Breaking from Society

Society forms a very structured bond with us, one that is very strong for our safety, yet inflexible for it’s protection. When an individual finds that the relationship is oppressive or undesirable they may resort to extremes to prove to themselves that they are finally free. Painting their worlds with vivid symbolism The Destructors by Graham Greene and The Ring by Isak Dinesen effectively portray individuals turning their backs on society’s support. There are many times in which society is favorable, yet through the twists and turns of life, these characters change faster than their world can keep up with, and their passionate separation from their past lives is accentuated by their methods of parting.

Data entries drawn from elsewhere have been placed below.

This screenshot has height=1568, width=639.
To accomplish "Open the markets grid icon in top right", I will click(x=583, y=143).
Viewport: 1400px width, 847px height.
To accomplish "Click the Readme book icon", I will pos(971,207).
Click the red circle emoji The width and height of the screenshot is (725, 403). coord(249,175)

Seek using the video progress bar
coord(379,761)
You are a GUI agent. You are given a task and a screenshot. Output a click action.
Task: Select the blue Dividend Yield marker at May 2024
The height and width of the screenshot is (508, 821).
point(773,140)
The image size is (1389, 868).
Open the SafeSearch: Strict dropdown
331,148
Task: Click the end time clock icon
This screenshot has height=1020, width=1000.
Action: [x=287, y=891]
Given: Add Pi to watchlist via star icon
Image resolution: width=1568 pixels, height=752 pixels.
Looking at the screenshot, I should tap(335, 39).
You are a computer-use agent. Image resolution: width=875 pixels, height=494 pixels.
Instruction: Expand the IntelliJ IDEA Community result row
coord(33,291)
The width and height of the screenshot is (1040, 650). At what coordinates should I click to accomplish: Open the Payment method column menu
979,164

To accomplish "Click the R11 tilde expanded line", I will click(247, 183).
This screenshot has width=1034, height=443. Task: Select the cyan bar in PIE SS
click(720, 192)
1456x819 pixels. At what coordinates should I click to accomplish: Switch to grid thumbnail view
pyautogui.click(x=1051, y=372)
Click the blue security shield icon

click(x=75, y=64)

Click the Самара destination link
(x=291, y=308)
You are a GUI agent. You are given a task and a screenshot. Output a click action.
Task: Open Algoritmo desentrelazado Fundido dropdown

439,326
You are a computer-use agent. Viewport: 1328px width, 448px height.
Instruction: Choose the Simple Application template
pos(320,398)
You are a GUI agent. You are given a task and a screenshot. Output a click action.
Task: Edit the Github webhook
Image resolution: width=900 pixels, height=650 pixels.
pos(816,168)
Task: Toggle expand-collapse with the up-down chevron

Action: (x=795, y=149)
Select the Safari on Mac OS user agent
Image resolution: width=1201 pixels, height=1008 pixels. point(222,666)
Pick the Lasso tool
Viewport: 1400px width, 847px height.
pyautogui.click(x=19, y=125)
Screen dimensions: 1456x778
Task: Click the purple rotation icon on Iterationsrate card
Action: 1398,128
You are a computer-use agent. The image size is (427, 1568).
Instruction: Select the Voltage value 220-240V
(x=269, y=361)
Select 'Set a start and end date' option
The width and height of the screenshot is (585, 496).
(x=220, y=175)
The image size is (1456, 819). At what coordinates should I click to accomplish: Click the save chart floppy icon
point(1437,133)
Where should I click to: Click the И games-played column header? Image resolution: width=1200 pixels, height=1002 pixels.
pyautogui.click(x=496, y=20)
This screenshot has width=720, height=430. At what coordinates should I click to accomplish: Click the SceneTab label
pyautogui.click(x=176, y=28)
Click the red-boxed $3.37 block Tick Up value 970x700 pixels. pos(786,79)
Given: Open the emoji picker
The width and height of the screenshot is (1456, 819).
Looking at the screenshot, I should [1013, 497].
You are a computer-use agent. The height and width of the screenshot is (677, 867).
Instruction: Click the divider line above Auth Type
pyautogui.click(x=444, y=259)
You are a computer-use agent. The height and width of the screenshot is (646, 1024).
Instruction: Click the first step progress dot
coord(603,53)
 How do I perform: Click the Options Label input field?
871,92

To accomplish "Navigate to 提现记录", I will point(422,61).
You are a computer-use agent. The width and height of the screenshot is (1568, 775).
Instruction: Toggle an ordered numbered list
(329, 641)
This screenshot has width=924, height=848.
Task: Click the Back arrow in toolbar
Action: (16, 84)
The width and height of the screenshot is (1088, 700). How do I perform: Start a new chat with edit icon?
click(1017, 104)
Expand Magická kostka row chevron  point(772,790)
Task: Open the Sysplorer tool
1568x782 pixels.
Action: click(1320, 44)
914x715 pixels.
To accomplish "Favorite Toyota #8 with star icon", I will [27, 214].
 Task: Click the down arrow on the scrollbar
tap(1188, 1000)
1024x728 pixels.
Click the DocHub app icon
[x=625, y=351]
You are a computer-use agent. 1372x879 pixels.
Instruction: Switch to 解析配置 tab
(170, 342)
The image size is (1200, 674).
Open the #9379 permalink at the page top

Both Trevor of The Destructors and Lise of The Ring come from a post apocalyptic world, both literally and figuratively. Lise’s pristine world comes tumbling down to here feet, and she is left with the decision to either run back to the safety of her old life, and embrace a dangerous new world. Lise makes her chance encounter at a moment of significant doubt in her life. She goes to the forest, the safest place she knows: “She had felt at that moment that she had come into the very heart of her new home.”(1073). This is a message in itself, because symbolically the forest represents not only a place of refuge here, but also a place of the anti-societal to hide. This being the place that she finds safest seals her fate as an outcast even before she realizes it. Although the forest contains no bombs or fighting, the very foundations of her life are uprooted, and the shock is far more effective that what a war could be. Trevor has a similar story, although he does come from a world that is on fire with the mistakes of its fathers. World War II has caused many of the buildings in his town to be leveled; yet there is another kind of destruction present. The very class structure that was as firmly entrenched as the structures lining the streets had seemed has now fallen, and in this new void Trevor looks to create a better way of living that what the world had before. Old Misery, although an amicable old man, represents the entirety of the social structure that Trevor if fervently against. His very name shows how separate he is from the vibrant new youth that is trying to take its place in the world. Even in descriptions Old Misery seems out of place such as when he is locked in his outhouse and is described as feeling “felt dithery and confused and old”(955). He seems like such an endangered relic amongst children like Trevor. Although Trevor claims not to hate Old Misery, it is what he represents that makes Trevor destroy his home.

The turning points for each character occur when they are forced to look within themselves and decide which path they want. Trevor is torn between his admiration of the old architecture, and his dream of destruction. He describes the staircase, saying, “It’s got a staircase two hundred years old like a corkscrew. Nothing holds it up… It’s to do with opposite forces, Old Misery said.”(950). Of course, this also refers to the opposite forces that hold Trevor from destroying the house. Ultimately, its beauty is not enough justification to keep it standing, and Trevor decides that its fate should be destruction along with the rest of the house. In Lise’s forest, she encounters the thief, who “during the last months had broken into the sheepfolds of the neighborhood like a wolf, had killed and dragged away his prey like a wolf, and like a wolf had left no trace after him.”(1073). His wolf like appearance signifies not only deception, but also an attempt to lure Lise away from society and into the forest. She follows him, and sacrifices her marriage, thinking that “She had no object of value about her, only the wedding ring which her husband had set on her finger…”(1074). When she offers out her ring to the thief, she rejects all that has bonded her to the world she had known. Yet however vast the internal conflict was for either character, an outside observer couldn’t have perceived the significance of the changes without knowledge of the meaning of all the things present.

Lise and Trevor cast away their commitments with society in favor of using their own method. One never knows how successful either is; yet the focus being on the rejection is sufficient. Watching them change from conformists to revolutionaries shows a decision everyone is faced with, and brings a new light to that point of one’s life.